1.2- Also, when introducing the Dzyaloshinsky-Moriya interaction term, the authors do not provide any reference at all about previous literature on the subject. In addition to the seminal papers, they could also cite:
F. C. Alcaraz and W. F. Wreszinski, "The Heisenberg XXZ Hamiltonian with Dzyaloshinsky-Moriya Interactions", Journal of Statistical Physics, Vol. 58, 45 (1990)
1.3- What the authors call the "Izergin-Korepin determinant" was first derived by Izergin alone in
A.G. Izergin, Sov. Phy. Dokl. 32 878-9 (1987).
This reference should be cited.
1.4- The appendix on multidimensional residues also deserves some reference.

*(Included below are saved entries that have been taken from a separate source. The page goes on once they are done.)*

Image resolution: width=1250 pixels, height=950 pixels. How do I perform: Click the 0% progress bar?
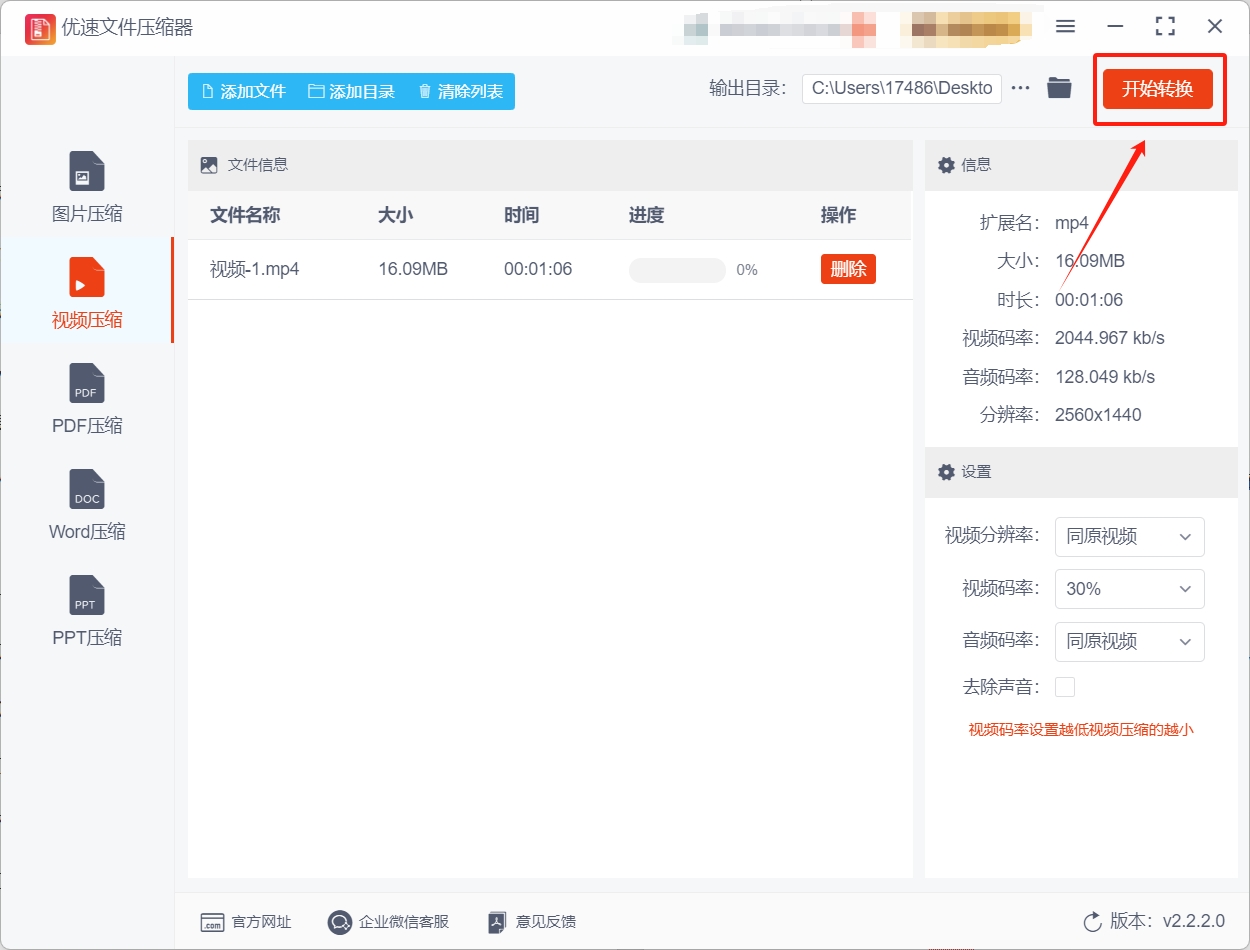(677, 269)
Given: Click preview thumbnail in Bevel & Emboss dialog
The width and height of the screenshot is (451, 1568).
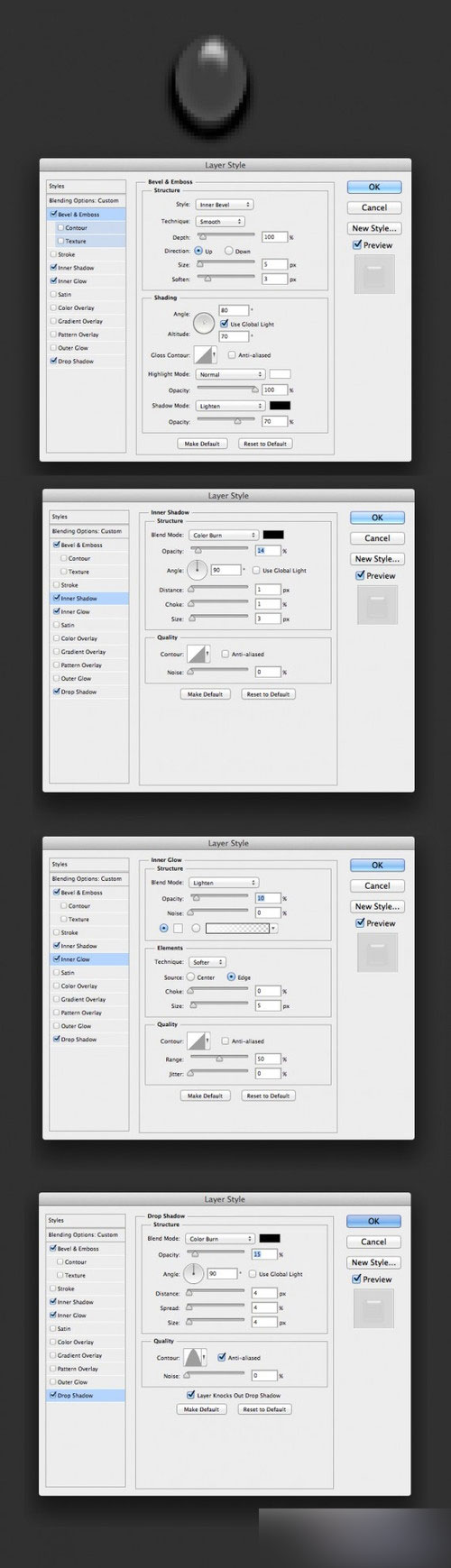Looking at the screenshot, I should pyautogui.click(x=373, y=276).
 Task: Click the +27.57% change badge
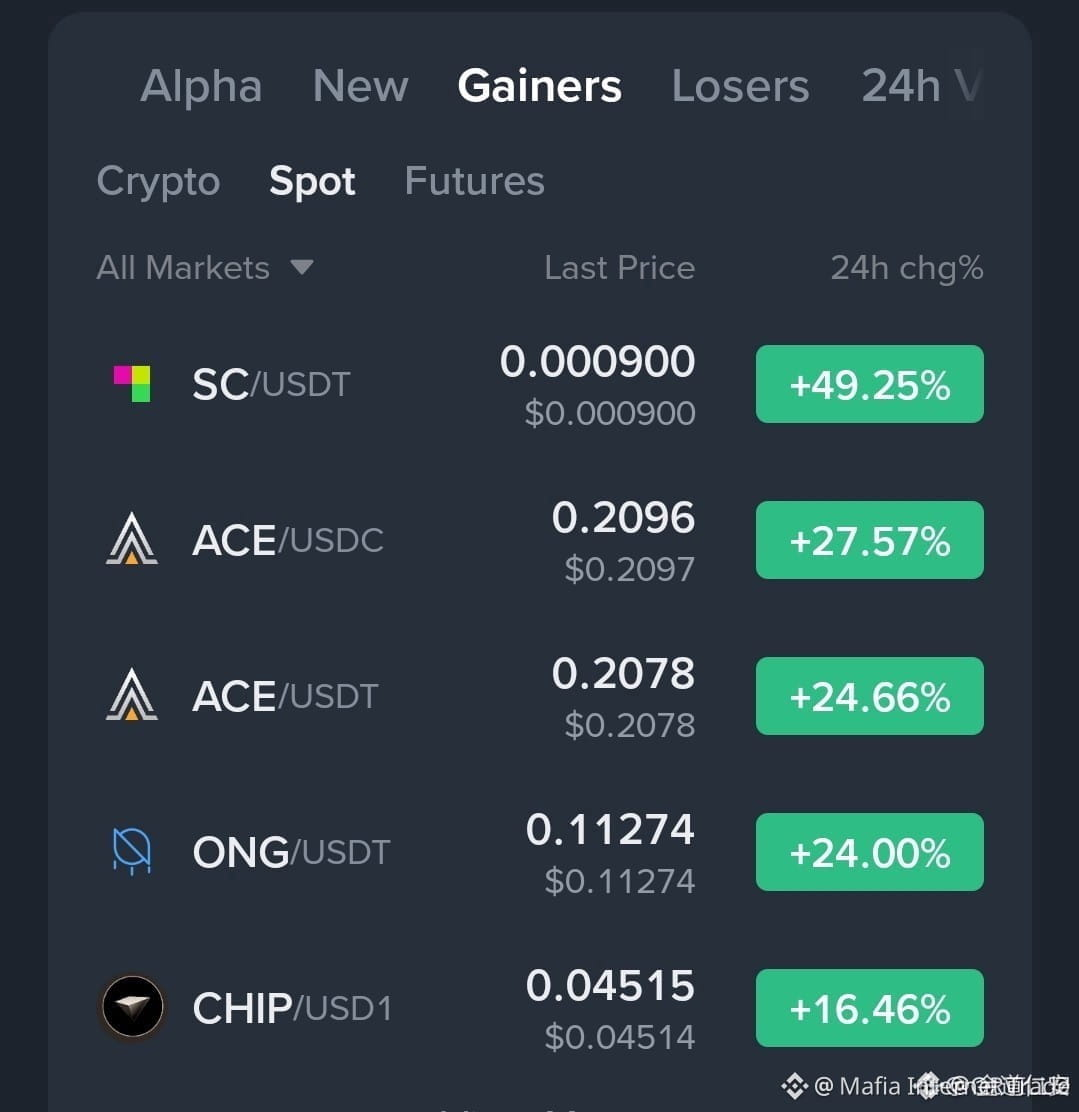[870, 540]
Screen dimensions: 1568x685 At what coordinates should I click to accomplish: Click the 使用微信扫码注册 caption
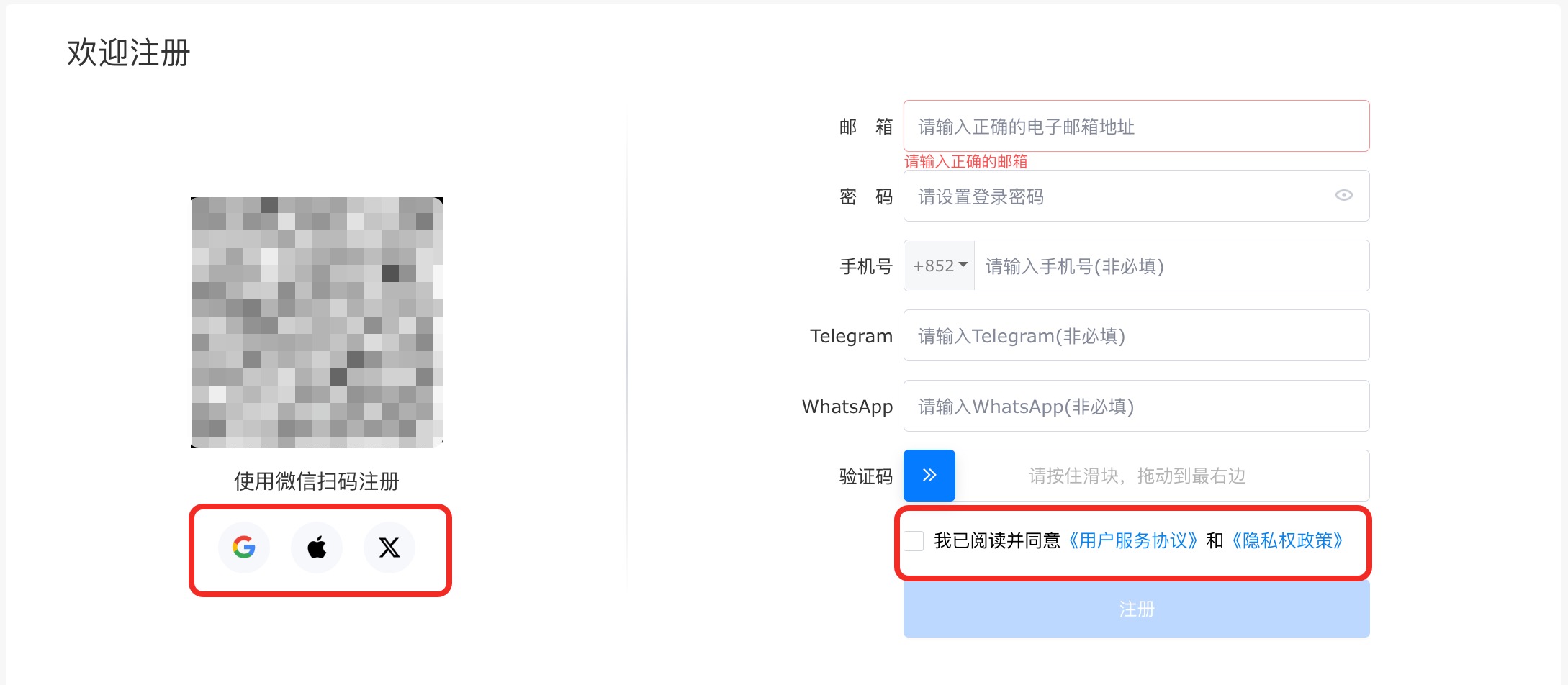click(x=317, y=481)
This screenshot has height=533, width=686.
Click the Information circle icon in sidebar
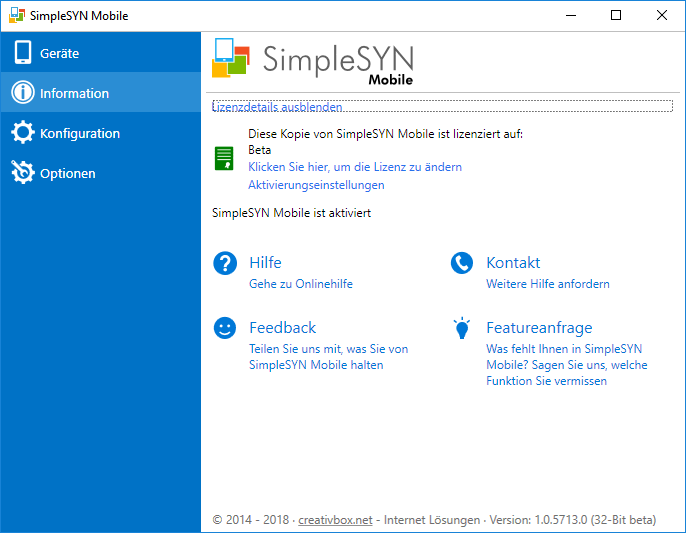(x=22, y=93)
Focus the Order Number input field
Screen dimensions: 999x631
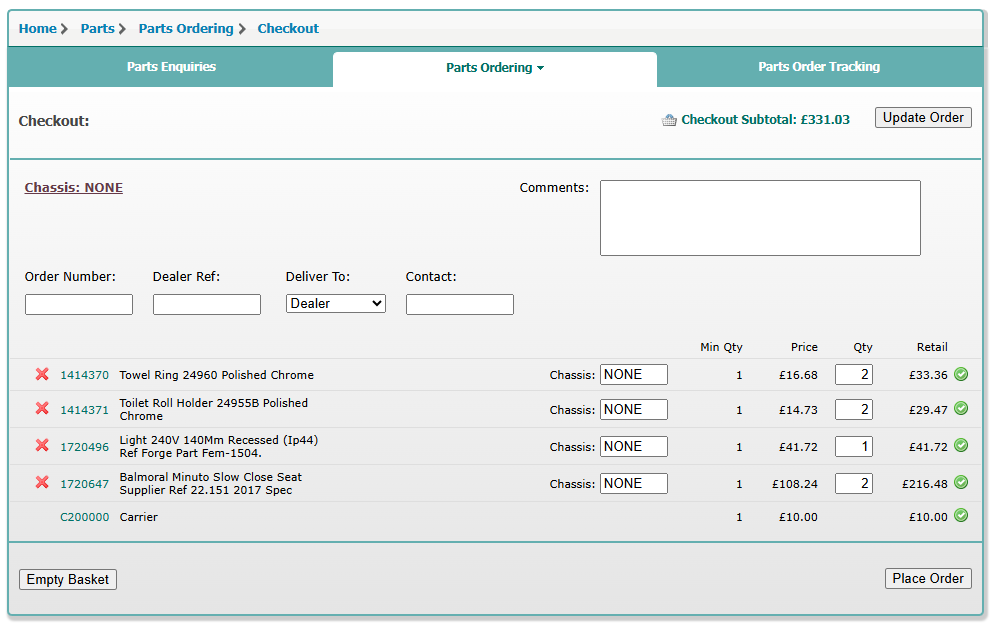(x=79, y=304)
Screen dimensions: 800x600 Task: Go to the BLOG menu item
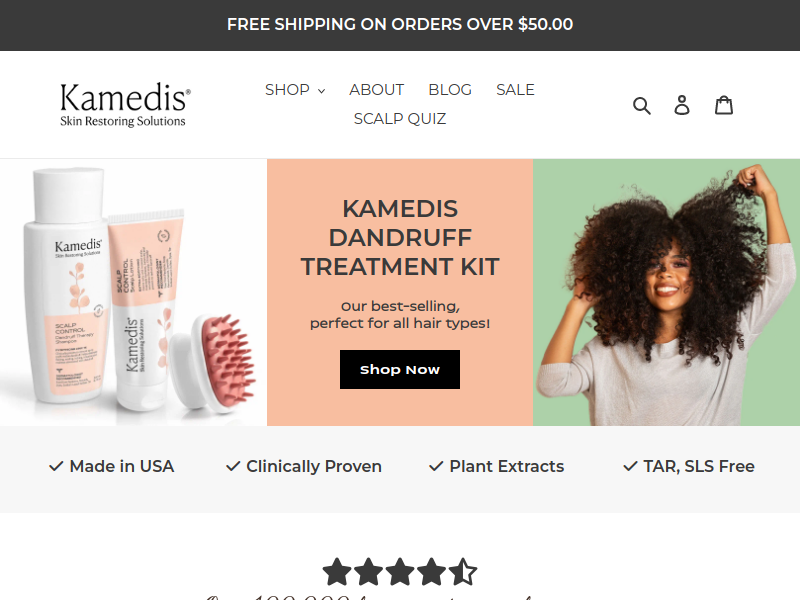tap(450, 90)
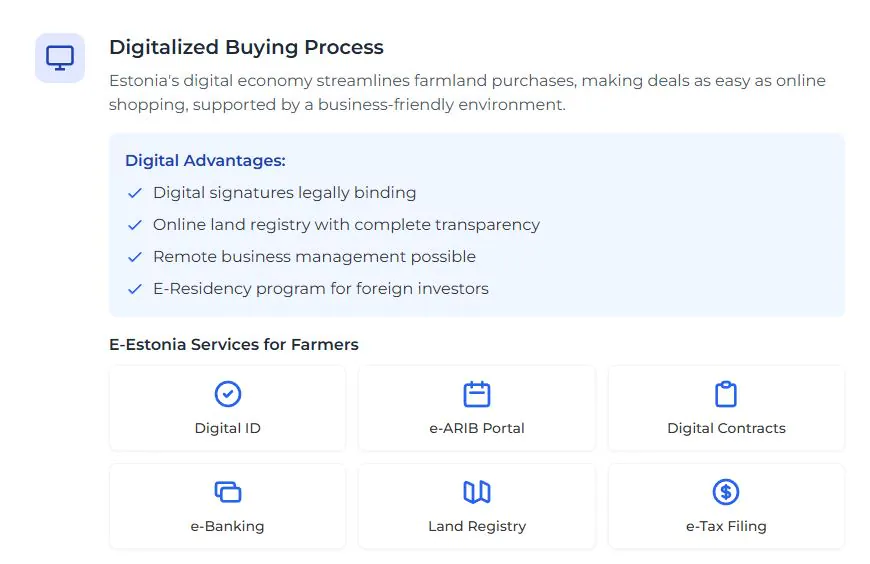Select the e-ARIB Portal calendar icon

(x=477, y=394)
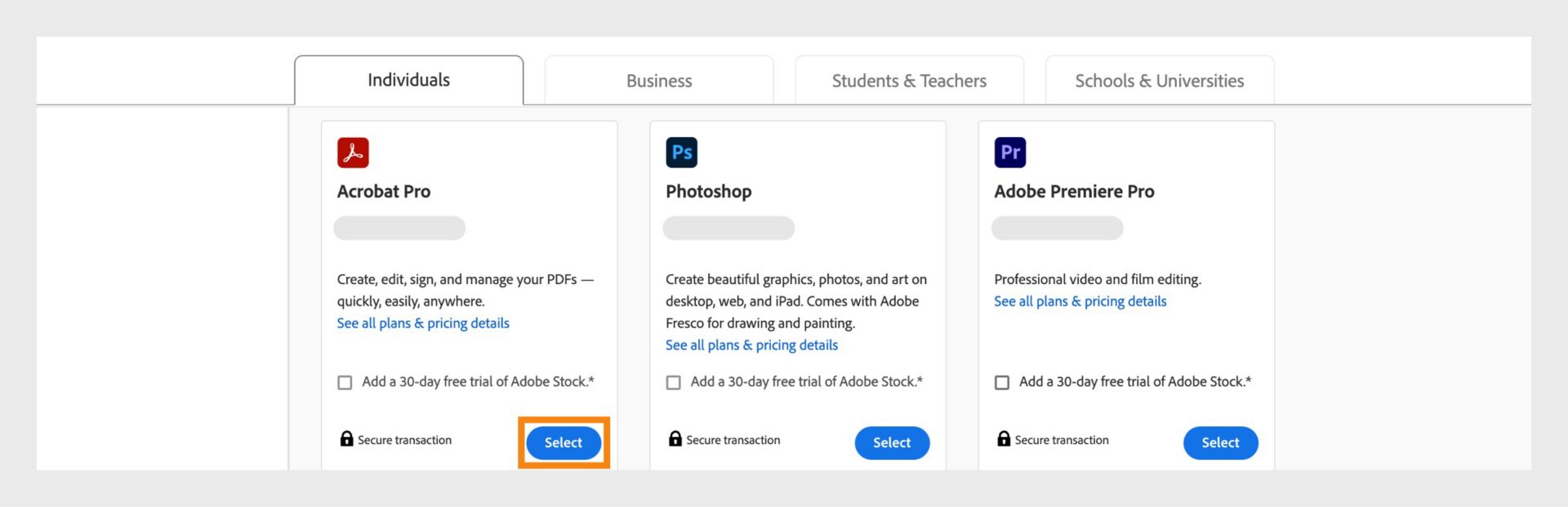Check Adobe Stock trial box under Photoshop

674,383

2- In the conclusion, I would like to see a more critical discussion about the possibility to extract in practice the large-size limit, finite-size effects, and long-time limit from such multiple integral representations. As mentioned in the paragraph "Weaknesses", point 3, previous attempts in this direction from similar formulas in the context of correlation functions have shown that it was not so easy. It was shown to be possible in the static case (from the formulas of reference [20]), and I think the works
- N. Kitanine, K.K. Kozlowski, J.M. Maillet, N.A. Slavnov, V. Terras, "Algebraic Bethe ansatz approach to the asymptotic behavior of correlation functions", Journal of Statistical Mechanics: Theory and Experiment, P04003 (2009)
- N. Kitanine, K.K. Kozlowski, J.M. Maillet, N.A. Slavnov, V. Terras, "Riemann–Hilbert Approach to a Generalised Sine Kernel and Applications", Commun. Math. Phys. (2009) 291: 691
should be mentioned in that context. However, in the dynamical case, it seems to me that the question still remains open.
3- Finally, since the core of the paper is now based on the proof issued from reference [21] which I have explicitly pointed to the attention of the authors in my previous report, I think it would be correct that the authors thank me for that in the acknowledgments (as the "anonymous referee").